Q. Is the self-improvement thing during sefirah kind of made up? What do all the middos mean or where do they come from?
A. Sefirah is an unusual… I was going to say holiday but it’s not exactly a holiday, is it? It’s something we do between holidays. All the Torah commands is that we count seven weeks from the holiday of Pesach (Passover) to that of Shavuos. Leviticus 23:15 says, “You shall count from the day after the holiday when you bring the Omer offering, seven complete weeks.” (The Omer offering was brought on the second day of Pesach.)
According to the Sefer HaChinuch, the rationale underlying the mitzvah of counting these days is to underscore the importance of the Torah. The entire reason the Jews were redeemed from Egypt was to receive the Torah at Sinai, which happened seven weeks later. The Torah is so precious that we eagerly count the days from the Exodus on Passover until Shavuos, which commemorates the transmission of the Torah to the Jewish people at Sinai.
The Sefirah period accumulated a number of ritual practices over the centuries based on subsequent historical events. The Talmud in Yevamos (62b) recounts that Rabbi Akiva had 12,000 pairs of students who all died in one period – between Pesach and Shavuos – because they did not afford one another appropriate honor. The students died for the first 32 days of this period, so we observe most of Sefirah as a period of mourning. They stopped dying on the 33rd day, which is why Lag b’Omer (the 33rd day of the Omer) is celebrated as a holiday.
Because of the death of so many scholars, the transmission of Torah was in jeopardy until Rabbi Akiva taught five new students: Rabbi Meir, Rabbi Yehuda, Rabbi Yosi, Rabbi Shimon and Rabbi Elazar ben Shamua, who preserved the transmission. Rabbi Shimon – full name Rabbi Shimon bar Yochai – is named by the Talmud (Sanhedrin 86a) as the author of the Midrashic work the Sifre. He is also widely considered the author of the kabbalistic work The Zohar, though we’ll let the scholars debate that one. According to a variety of sources, Rabbi Shimon died on Lag b’Omer (Arizal) and he revealed many secrets of the Torah on the day of his death (Idra Zuta), so many of our Lag b’Omer customs symbolically celebrate Rabbi Shimon’s life and legacy.
According to the Zohar Chadash on parshas Yisro, when the Jews were in Egypt, they were subjected to so many forms of negative influences that they sunk to the 49th level of impurity. When God redeemed the Jews, He far exceeded His promise to our forefather Avraham in that God had only promised to redeem Avraham’s descendants bodily. Not only did He fulfill that promise, He also rescued the Jews from those 49 levels of impurity and elevated them to the 49th level of holiness. Given the use of the number 49 – the number of days in the Sefirah period – and the thematic transition from impurity (in Egypt) to holiness (with the giving of the Torah), it’s easy to see why the Sefirah period is associated with such spiritual self-improvement.

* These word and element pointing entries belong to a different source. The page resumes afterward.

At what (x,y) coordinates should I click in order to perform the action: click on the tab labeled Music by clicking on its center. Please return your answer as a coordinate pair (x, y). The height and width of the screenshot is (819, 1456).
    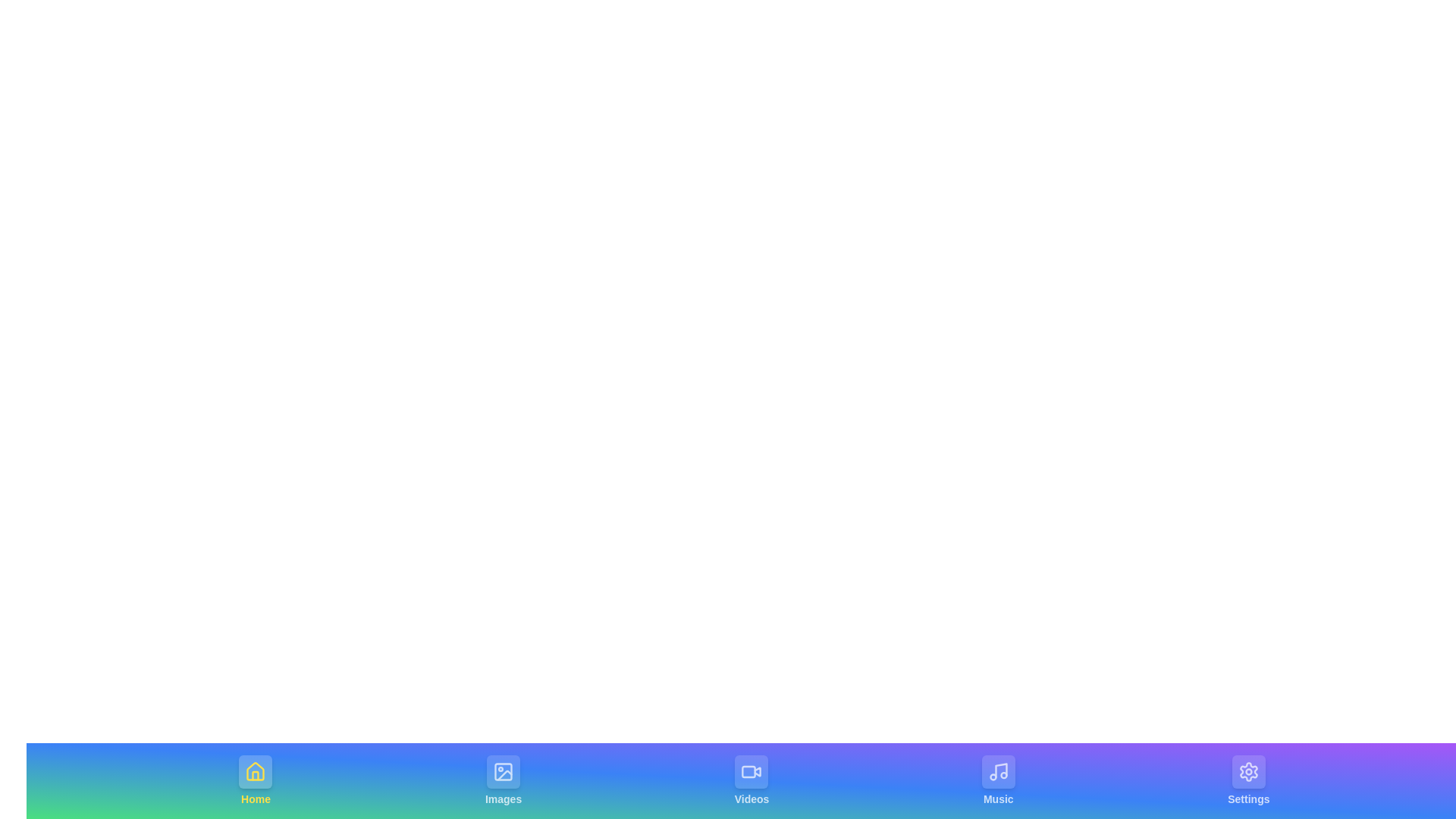
    Looking at the image, I should click on (997, 780).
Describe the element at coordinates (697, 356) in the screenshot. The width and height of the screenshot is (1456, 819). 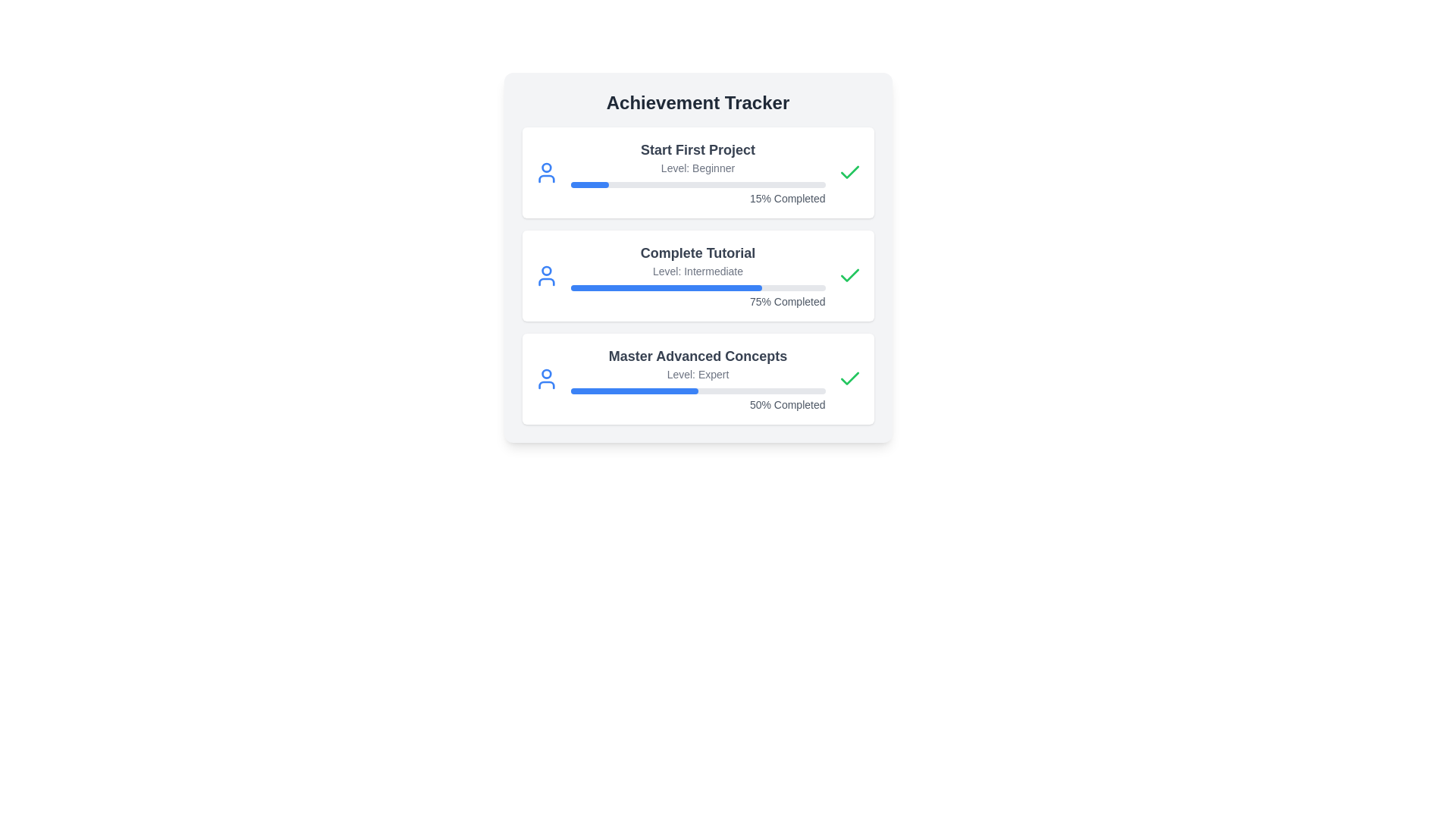
I see `the title text of the third task card in the 'Achievement Tracker' interface, which describes the advanced concept mastery task` at that location.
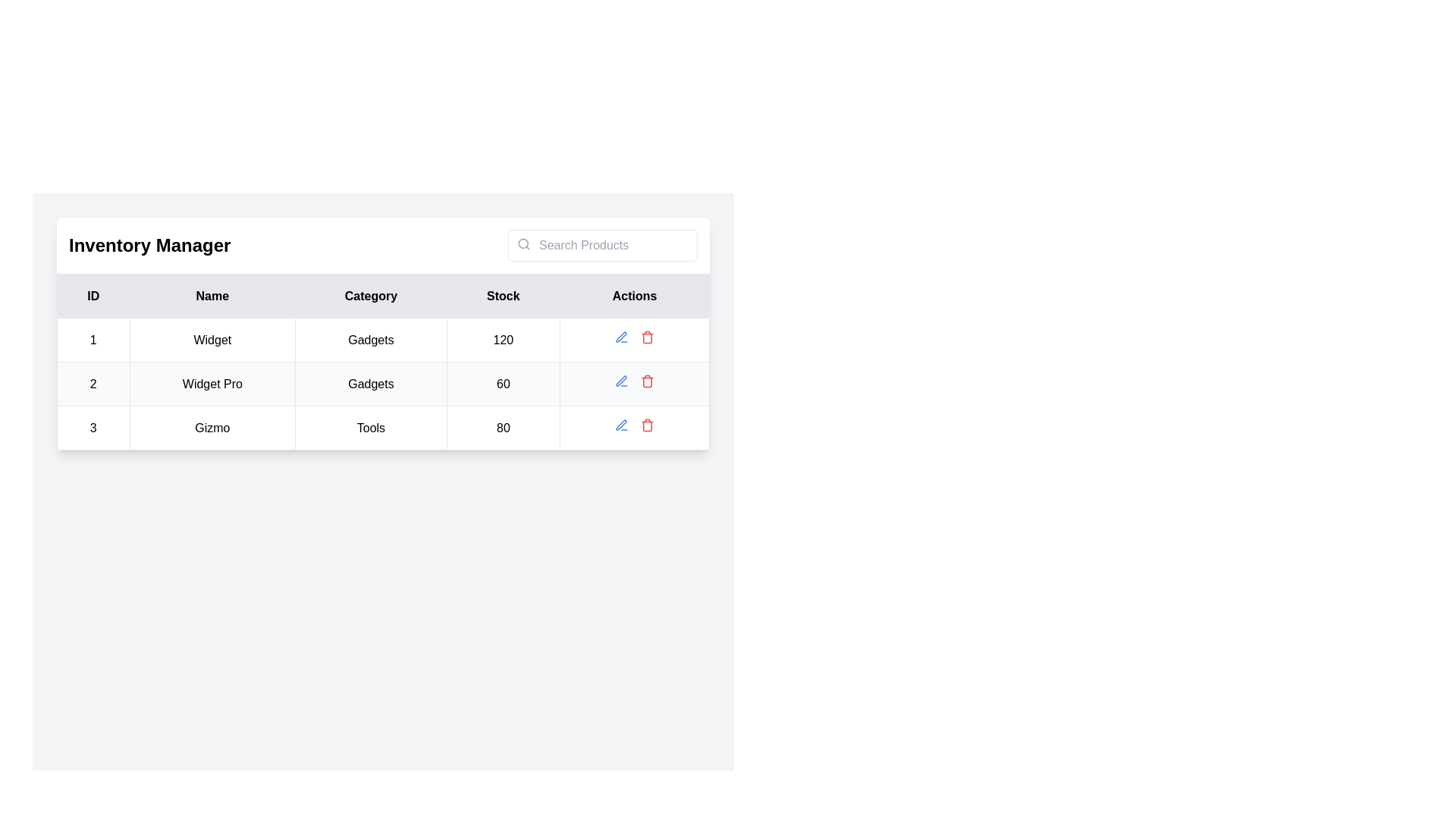  I want to click on the delete icon button represented as a trash bin, which is red in color and located in the 'Actions' column of the second row of the table, so click(648, 336).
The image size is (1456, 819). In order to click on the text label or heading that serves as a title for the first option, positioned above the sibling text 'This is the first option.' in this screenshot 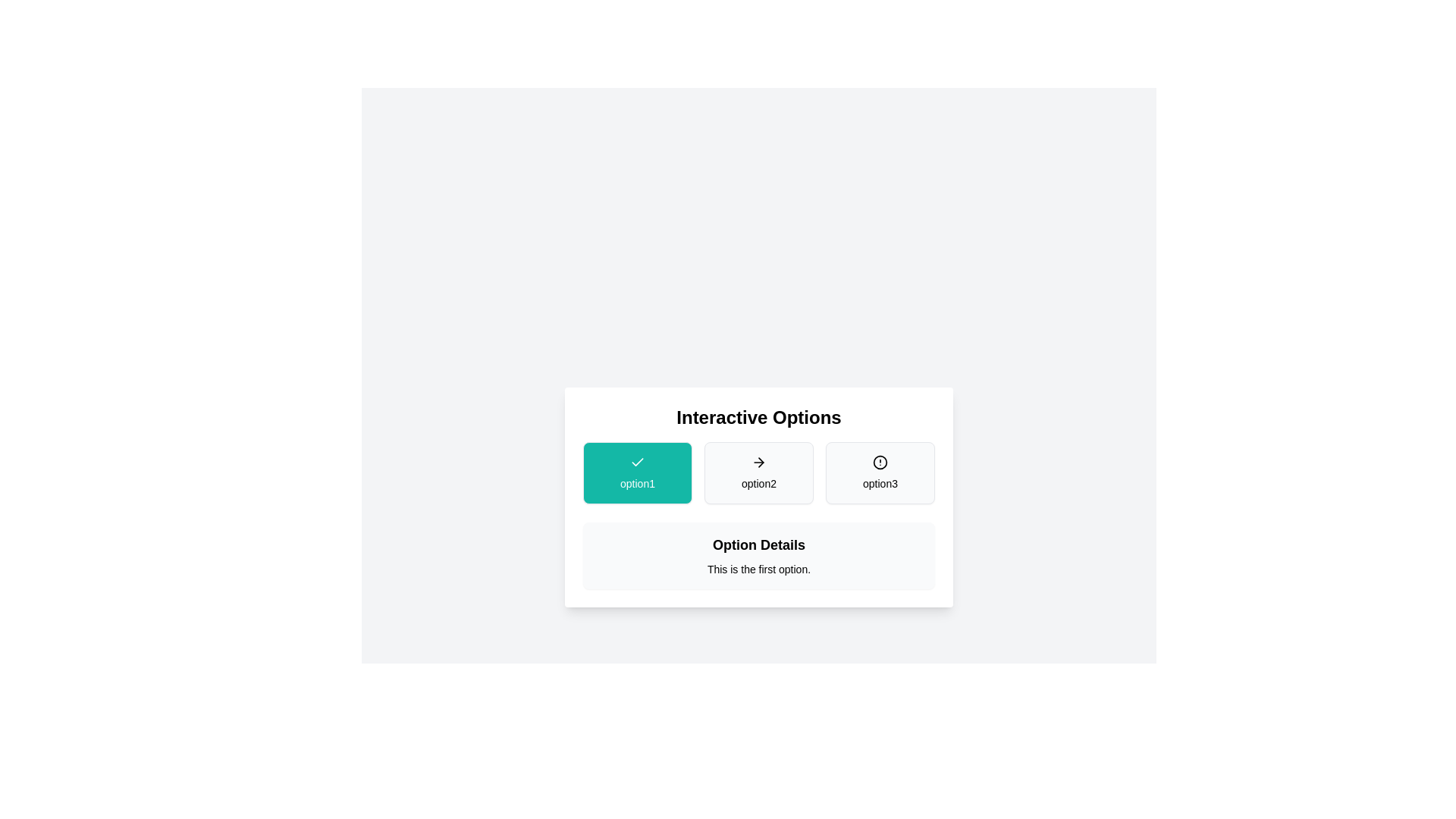, I will do `click(759, 544)`.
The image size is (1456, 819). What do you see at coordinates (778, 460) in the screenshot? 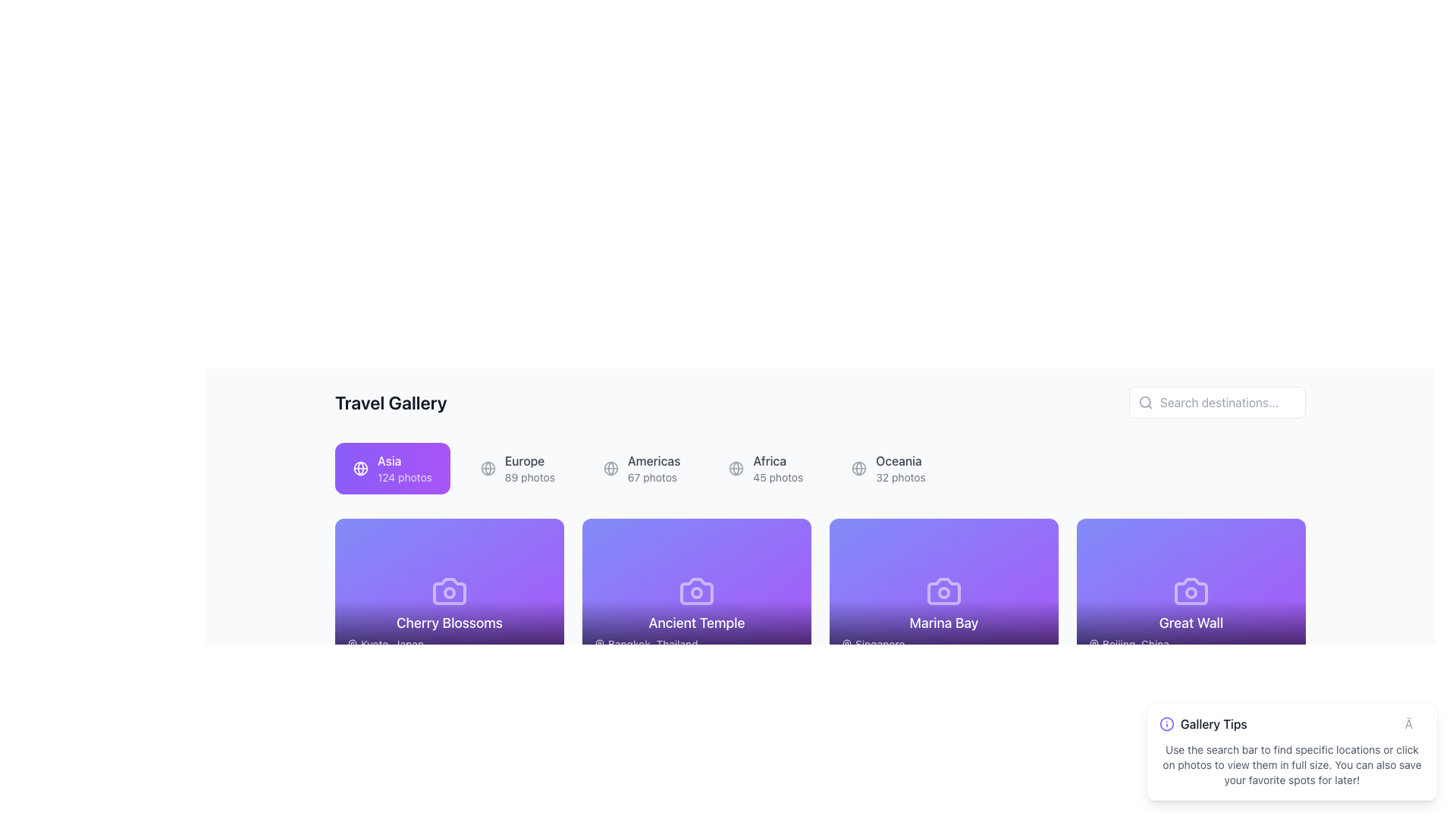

The “middos” to which you refer are found in many siddurim. These are actually seven of the ten kabbalistic “sefiros” – the qualities through which God interfaces with His creation. (Sefer Yetzirah – and I have now officially shared more kabbalistic ideas in this one article than in the entirety of the rest of my oeuvre combined). The ten sefiros are keser, chachma, binah, chesed, gevurah, tiferes, netzach, hod, yesod and malchus. (In English, for what it’s worth – and a grave oversimplification, we’ll translate them as crown, wisdom, understanding, kindness, strength, beauty, eternity, splendor, foundation and sovereignty.)
The first three (“upper”) sefiros are in a separate category (actually, two separate categories as keser is in a class by itself). The seven “lower” sefiros – chesed, gevurah, tiferes, netzach, hod, yesod and malchus – are a distinct group, alluded to by I Chronicles 29:11: “Yours, Hashem, are the greatness, the power, the glory, the victory and the majesty because everything that is in Heaven and on Earth is Yours. Yours is the kingdom, Hashem, and You are exalted as head above all.” It is on these “lower” sefiros that some people focus during the weeks and days of Sefirah. (It should be noted that the linguistic connection between Sefirah and the sefiros is a happy coincidence and not a reason that people focus on the latter during the former.)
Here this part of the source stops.